Daniels acted like she might slap him. “Haven’t you heard a word I just said? It’s not them.”

“You’re wrong. It is them. Mates either had surgery to fix his eye, or he’s now wearing contact lenses that hide the discoloration. He probably did this right after you escaped from him and Holloway in the woods in Dartmouth.”

“You think they fooled me?”

“Afraid so.”

“Prove it.”

He again used his cell phone to get on the internet. Earlier, he’d found Mates’s Facebook page, and learned that the special agent had grown up in the town of Montague in western Massachusetts.
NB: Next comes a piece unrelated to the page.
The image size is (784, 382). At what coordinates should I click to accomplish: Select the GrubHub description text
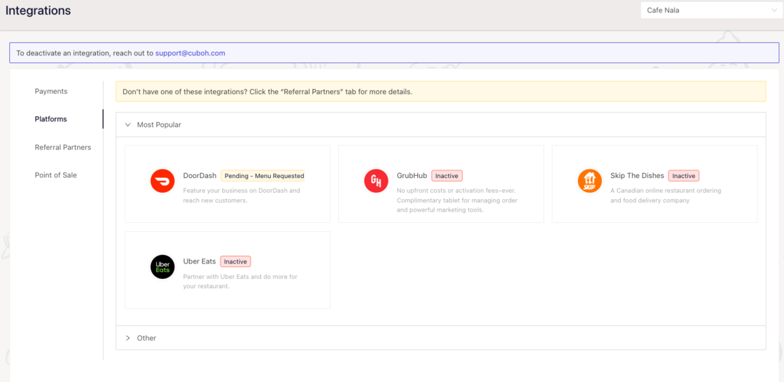(x=456, y=200)
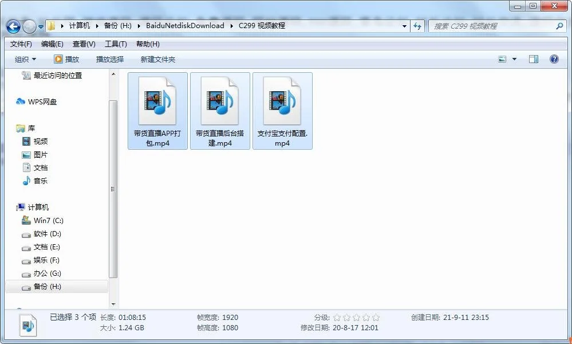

Working off the assumption that Mates had attended the local high school, he’d done a yearbook search using a site called e-Yearbook, which he’d used before to hunt down suspects. It had taken a while, but he’d eventually found Don Mates’s photograph and profile in the class of 1988’s yearbook. Mates had been captain of the lacrosse team in his senior year, and Lancaster now pulled the team photo up, and used his thumb and forefinger to enlarge it. He passed the cell phone to her.
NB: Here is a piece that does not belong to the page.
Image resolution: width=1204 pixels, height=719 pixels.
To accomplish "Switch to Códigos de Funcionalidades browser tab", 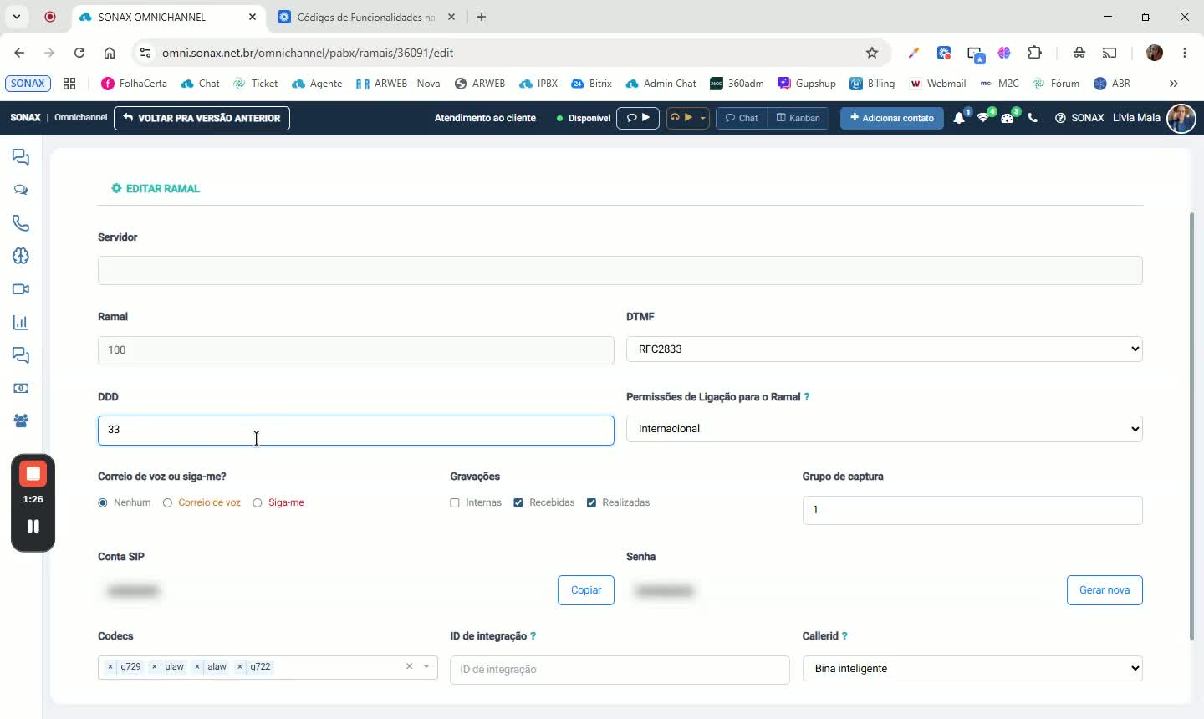I will (366, 17).
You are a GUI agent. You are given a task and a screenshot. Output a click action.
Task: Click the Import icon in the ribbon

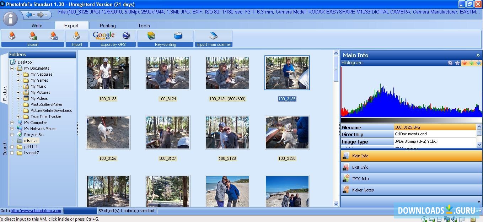77,36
“That’s the Montague lacrosse team circa 1988. Mates was the team captain. He’s standing in the front row on the very left. Look at his right eye.”
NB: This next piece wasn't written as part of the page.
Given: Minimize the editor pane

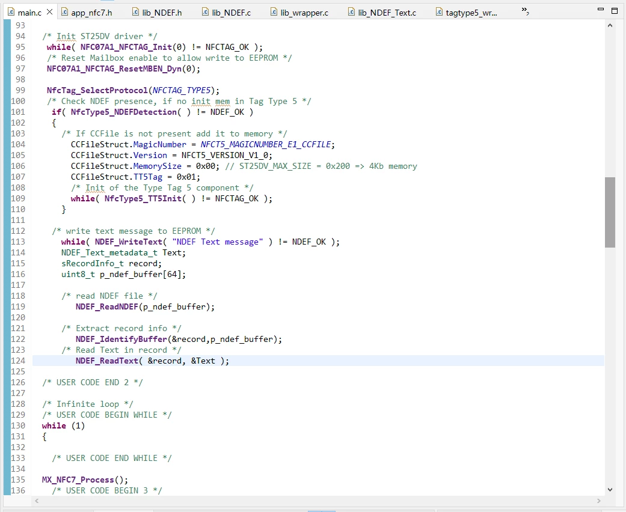Looking at the screenshot, I should [601, 10].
She raised the phone to her face. “He’s wearing an eye patch.”

“If you read the posts, his teammates mention him getting hurt during the final game of the year. Mates took a stick in the eye.”

“That still doesn’t prove anything.”

“There’s more.”

He took the cell phone and pulled up Mates’s graduation photograph. He put the cell phone in front of her face. In the photo, Mates’s right eye was scarred, the discoloration rectangular-shaped in the lower part of the iris.

“Is that the bad eye you saw?” he asked.

Her hand came up to her mouth. “Oh my God.”

Her face was pale, and she was at a loss for words. She’d looked the murderous bastards right in the eye and not recognized them. It was going to haunt her, and he hoped she was strong enough to recover from it.

“I found Mates’s and Holloway’s Facebook pages and searched the postings. Mates relocated to Fort Lauderdale eight years ago, while Holloway followed a month later. They must work out of one of the FBI’s Miami offices.”

“Do you think they’re a couple? The FBI has an open policy on gays, lesbians, and bisexuals becoming agents, so it wouldn’t be unusual.”

“I think they’re both straight. A coworker at the Bedford office posted a photo from Mates’s going-away party. There was a hand-painted sign that said TO THE LAST CONFIRMED BACHELOR. I think Mates and Holloway are serial killers who realized they were less likely to get caught if they stuck together. I found their address on the DMV database. They share a house in an area called Sistrunk. It’s a slum.”

“They live in a slum?”

“They’re not the first serial killers who’ve done that. Your neighbors are less likely to bother you in a bad neighborhood. We need to take a ride over there and case the place. If my hunch is correct, they’re holding a girl there now.”

“What are you basing that on? Because I’m expecting a new set of photos? If we show up and start snooping around, they’ll get suspicious and get rid of any incriminating evidence. We need to handle this by the book.”

“There’s no time for that. We need to move fast.”

“Why? What did you find?”

“The National Center for Missing and Exploited Children keeps a database of all children that are reported missing. I have access through Team Adam, and reviewed the most recent cases. One stuck out. An eighteen-year-old girl named Ryean Bartell was reported missing yesterday. Ryean works as a server at the Jamba Juice in the Coral Ridge Mall. When she didn’t show up to work, her manager contacted the sheriff.”

“She’s only been gone a day. How can you be sure it’s an abduction?”

“Yesterday was payday. The manager thought it was strange that Ryean didn’t come in to collect her paycheck, so she called Ryean’s roommate to see if there was a problem. The roommate said that Ryean didn’t come home the night before and had disappeared.” He paused and then said, “She fits the profiles of the other victims. Mates and Holloway abducted Ryean after she got off work two nights ago, and took her to their house in Sistrunk. They’re going to go through their ritual, then kill her and snap photos and drop them off at a local pharmacy so they can keep torturing you. Or, we can stop them.”